Lettre à mon ravisseur

Roman de Lucy Christopher.

Alors qu’elle attendait la correspondance de son avion pour Bangkok, Gemma est enlevée, volée par Ty. L’adolescente anglaise se réveille au milieu du bush australien : à perte de vue, le sable rouge, et pas une route ni une ligne électrique. Londres est à des milliers de kilomètres et s’enfuir est suicidaire. Gemma refuse d’accepter la situation : même si Ty ne lui veut visiblement aucun mal et affirme l’avoir libérée, elle reste accrochée à l’espoir de retrouver sa famille et ses amis. « J’ai tout fait en fonction de toi, j’ai mis les bouchées doubles pour tout terminer afin de te sauver au plus vite. » (p. 130) Comment quitter le désert brûlant et échapper à l’emprise de ce jeune homme mystérieux ?

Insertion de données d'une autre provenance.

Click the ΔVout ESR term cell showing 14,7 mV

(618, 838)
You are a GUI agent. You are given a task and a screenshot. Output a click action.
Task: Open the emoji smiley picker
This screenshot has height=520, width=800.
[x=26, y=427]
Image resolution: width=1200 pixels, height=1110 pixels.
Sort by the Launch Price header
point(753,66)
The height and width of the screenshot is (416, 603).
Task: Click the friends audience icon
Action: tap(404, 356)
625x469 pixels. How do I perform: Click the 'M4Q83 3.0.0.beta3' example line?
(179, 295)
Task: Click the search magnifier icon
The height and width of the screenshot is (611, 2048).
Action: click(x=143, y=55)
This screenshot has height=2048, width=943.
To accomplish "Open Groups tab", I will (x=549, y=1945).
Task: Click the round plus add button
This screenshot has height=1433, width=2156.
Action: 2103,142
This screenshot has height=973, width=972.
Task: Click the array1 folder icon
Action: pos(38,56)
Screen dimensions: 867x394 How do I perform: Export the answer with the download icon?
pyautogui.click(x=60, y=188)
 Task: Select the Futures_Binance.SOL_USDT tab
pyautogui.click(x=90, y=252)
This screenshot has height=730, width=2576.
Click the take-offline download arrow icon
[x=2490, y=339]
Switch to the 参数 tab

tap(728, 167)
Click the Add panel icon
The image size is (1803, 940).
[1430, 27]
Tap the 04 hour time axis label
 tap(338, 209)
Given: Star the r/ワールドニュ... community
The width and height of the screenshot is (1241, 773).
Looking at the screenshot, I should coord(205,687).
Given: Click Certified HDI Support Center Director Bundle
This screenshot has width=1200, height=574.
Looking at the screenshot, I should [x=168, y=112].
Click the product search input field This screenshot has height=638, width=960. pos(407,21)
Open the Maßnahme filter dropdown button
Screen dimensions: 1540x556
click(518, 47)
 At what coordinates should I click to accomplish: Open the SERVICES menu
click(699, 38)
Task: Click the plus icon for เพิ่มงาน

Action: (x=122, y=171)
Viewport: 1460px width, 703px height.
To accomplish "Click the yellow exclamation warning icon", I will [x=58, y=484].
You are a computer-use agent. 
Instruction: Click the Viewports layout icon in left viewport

Par la lettre qu’elle adresse à Ty, on comprend que Gemma n’est plus captive. L’autrice explore le mécanisme complexe du syndrome de Stockholm, mais elle le mélange à l’attirance que l’adolescente ressent pour le beau Ty. « Le bleu profond de tes yeux refermait des secrets, je les voulais. » (p. 8) C’est précisément ce qui m’a dérangée pendant ma lecture. J’ai le sentiment que l’autrice romantise l’enlèvement et la détention de la jeune fille. Ce récit n’est pas une dark romance ni une énième réécriture du pauvre cliché littéraire qu’est le « haters to lovers », mais je ne sais pas s’il n’est pas aussi dangereux et ambigu. Je ne suis très certainement pas le public cible pour ce texte, mais il est certain que je ne le recommande pas.